TRAPANI – Si chiude il “capitolo” del 41 bis per Filippo Guttadauro, cognato di Matteo Messina Denaro, nonché fratello del boss Giuseppe Guttadauro.
Il detenuto, 74 anni, stava continuando a scontare la pena in una casa lavoro dell’istituto di pena di Tolmezzo (Udine), sebbene avesse terminato 10 anni fa di espiare la condanna per associazione mafiosa.
A determinare questo periodo ulteriore di reclusione è stata la convinzione dei giudici che fosse ancora un soggetto socialmente pericoloso.
Concreto, fino a questo momento, quindi il rischio di riprendere i contatti con l’ambiente mafioso. Motivo per cui è stata sempre respinta la richiesta di revoca presentata dai legali del boss.

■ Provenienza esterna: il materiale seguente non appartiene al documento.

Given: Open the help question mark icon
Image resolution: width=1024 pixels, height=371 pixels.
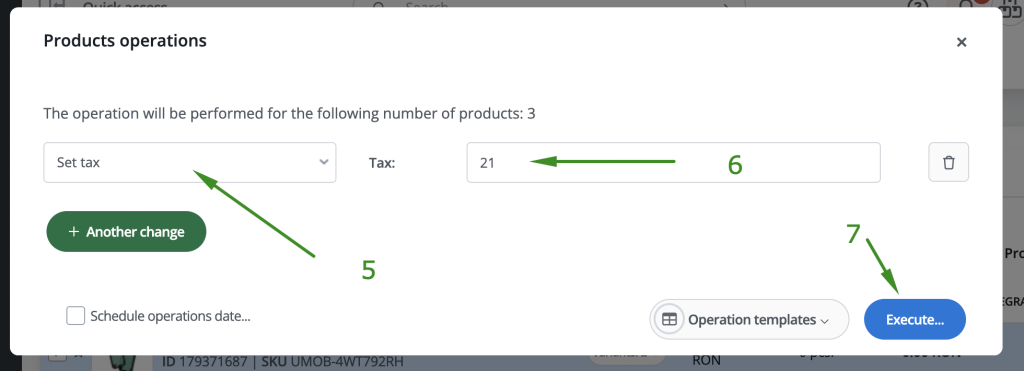Looking at the screenshot, I should point(918,5).
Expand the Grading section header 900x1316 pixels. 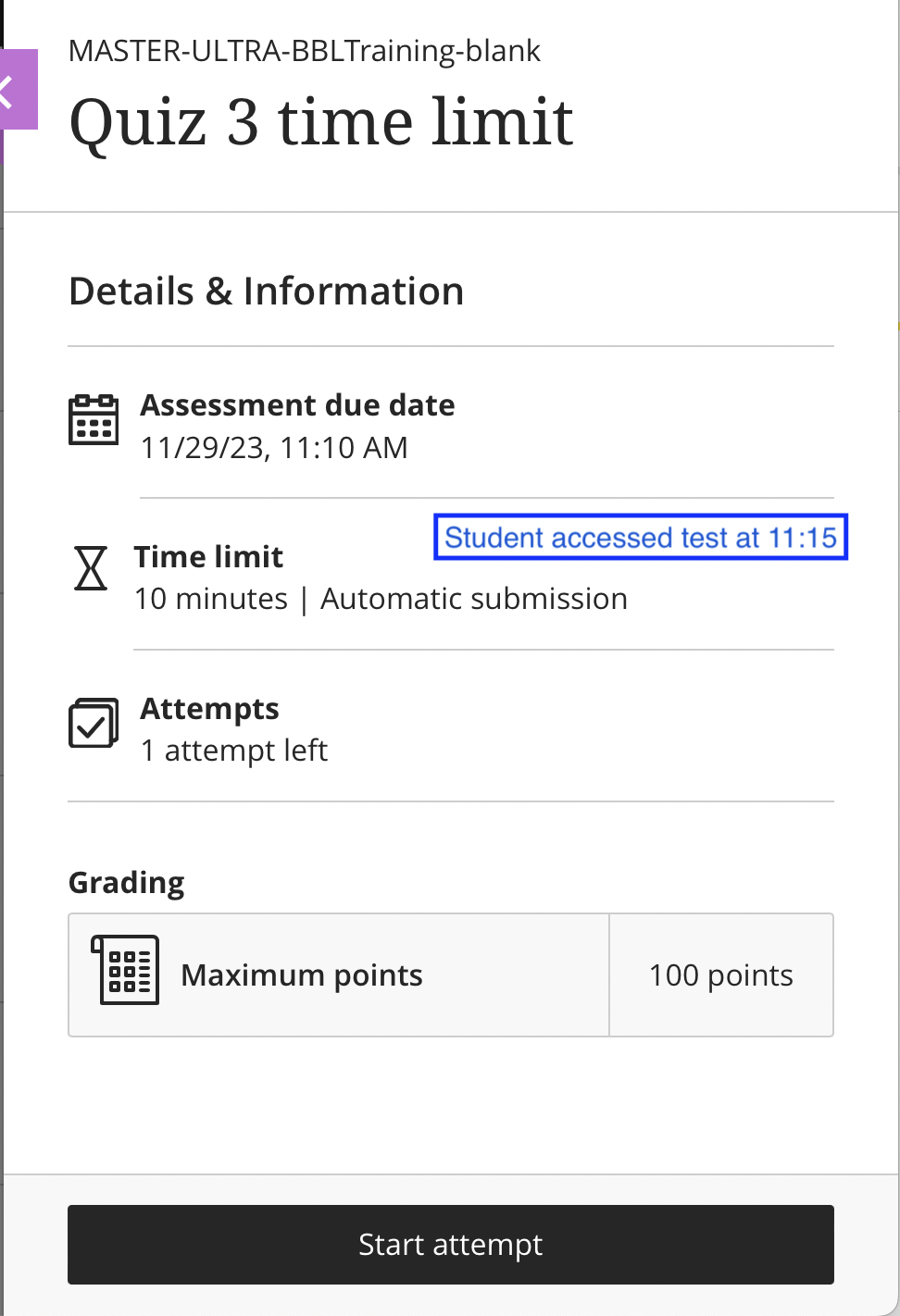coord(126,882)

E proprio in questi giorni però la situazione è cambiata con il trasferimento del detenuto da Tolmezzo a Oristano per scontare, questa volta in regime ordinario, una condanna a 4 mesi per resistenza a pubblico ufficiale.
Il rapporto con il cognato Matteo Messina Denaro
Guttadauro era considerato vicinissimo al cognato Messina Denaro. Per anni gli avrebbe garantito la possibilità di comunicare con la famiglia e con i membri del clan.
Il quadro familiare di Gattadauro
La moglie Rosalia, sorella di Messina Denaro, è in carcere per scontare una condanna a 14 anni. Detenuti anche il figlio Francesco e l’altra sorella dello storico capomafia di Castelvetrano, Patrizia. Dietro le sbarre anche un altro cognato del boss, Gaspare Como.
Chiesta la condanna per l’autista di Messina Denaro
E sempre in queste ore giunge dalla Procura di Palermo la richiesta di condanna a 12 anni per Giovanni Luppino, autista del boss Matteo Messina Denaro.